Digital Binary Computation with Fingers and Circuits

CS 301 Lecture, Dr. Lawlor

So here's normal, base-1 counting on your fingers. In base 1, you just raise the number of fingers equal to the value you're trying to represent:

To represent two, raise two fingers.
To represent six, raise six fingers.
To represent 67, grow more fingers.

Base-1 computation on a human hand: all fingers count as 1 unit

This is funky base-2 counting on your fingers. Each finger represents a different value now, so you have to start counting with '1' at your pinky, then '2' with just your ring finger, and '3=2+1' is pinky and ring finger together. '4' is a single raised middle finger. Then '5=4+1' is middle finger and pinky, and so on. Just 10 digits actually allows you to count all the way to 1023, but we'll ignore the thumbs and just use 8 fingers, to count up to 255=128+64+32+16 (left hand palm-up, pinky is 16) +8+4+2+1 (right hand palm-down, pinky is 1).

To represent one, raise the 1 finger.
To represent three, raise the 2 and 1 fingers together.
To represent ten, raise the 8 and 2 fingers together.
To represent twenty, raise the 16 (left pinky) and 4 fingers.
To represent 67, raise the 64 (left middle finger), 2, and 1 fingers.

This is actually somewhat useful for counting--try it!

(Note: the numbers four, sixty-four, and especially sixty-eight should not be prominently displayed. Digital binary counting is not recommended in a gang-infested area.)

Base-2 computation on a human hand: finger values are 8, 4, 2, and 1

Counting on your fingers is "digital" computation--it uses your digits!

Bitwise Operations

So most of the usual work you do in C/C++/Java/C# manipulates integers or strings. For example, you'll write a simple line like:
x = y + 4;
which adds 4 to the value of y.

But sometimes you have to understand how this works internally. For example, on a 32-bit machine, this code returns... 0.

long x=1024;
long y=x*x*x*4;
return y;

(Try this in NetRun now!)

Why? The real answer is 4 billion (and change), which requires 33 bits: a 1 followed by 32 zero bits. But on a 32-bit machine, all you get is the zeros; the higher bits "overflow" and (at least in C/C++) are lost! Understanding the bits underneath your familiar integers can help you understand errors like this one. (Plus, by writing assembly code, you can actually recover the high-order bits after a multiplication if you need them.)

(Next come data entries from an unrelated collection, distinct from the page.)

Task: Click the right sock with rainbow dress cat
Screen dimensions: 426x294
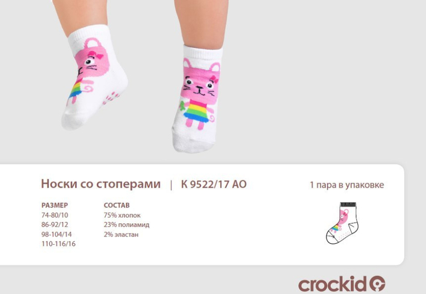Action: pos(198,99)
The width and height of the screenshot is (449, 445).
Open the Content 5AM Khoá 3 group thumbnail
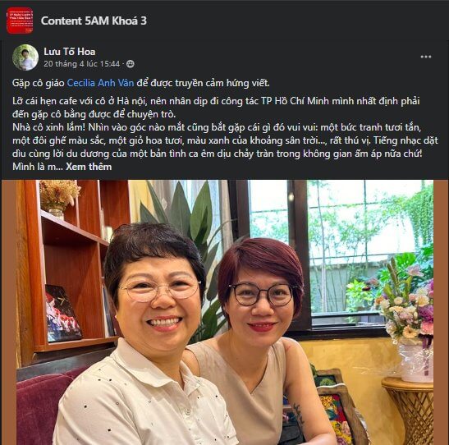coord(20,21)
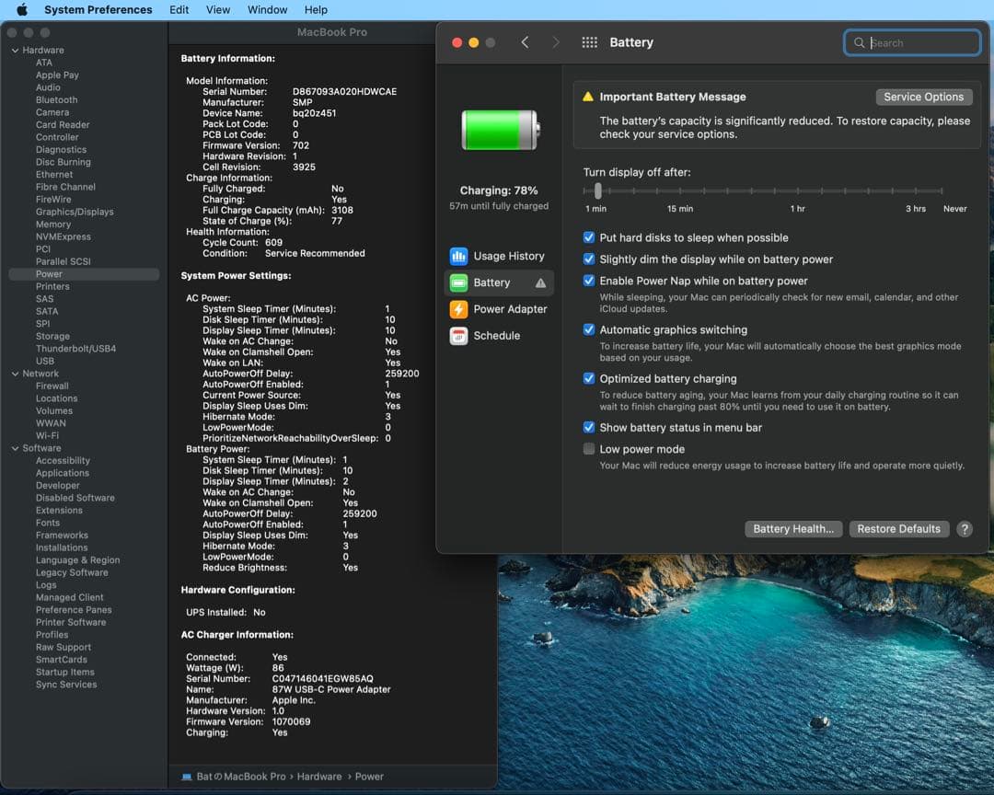Open the Schedule calendar icon
This screenshot has height=795, width=994.
coord(458,336)
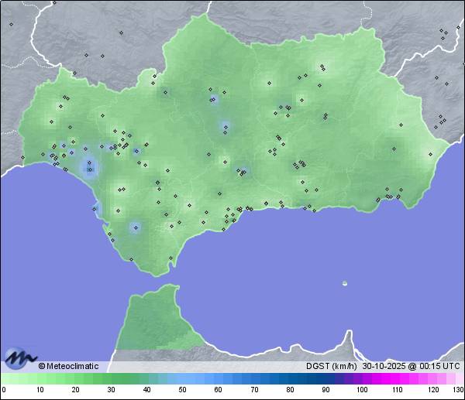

So because bits are important, C/C++/Java/C# include "bitwise" operators that manipulate the underlying bits of the integer. It's like the computer counts on its (32 or 64) fingers, does the operation on those bits, and then converts back to an integer. Except, of course, deep down the hardware only knows about bits, not integers!

Bitwise Left Shift: <<

Makes values bigger, by shifting the value's bits into higher places, tacking on zeros in the vacated lower places.

As Ints	As Bits
3<<0 == 3	0011<<0 == 0011
3<<1 == 6	0011<<1 == 0110
3<<2 == 12	0011<<2 == 1100

Interesting facts about left shift:

1<<n pushes a 1 up into bit number n, creating the bit pattern 100... n zeros here ...00.
The value of (k<<n) is actually k*2ⁿ. This means bit shifting can be used as a faster multiply.
k<<0 == k, for any k.
(k<<n) >= k, for any n and k (unless you have "overflow"!).
On a 32-bit machine, (k<<32) == 0, plus a compiler warning, because all the bits of k have overflowed away.
Left shift always shifts in fresh new zero bits.
You can left shift by as many bits as you want.
You can't left shift by a negative number of bits.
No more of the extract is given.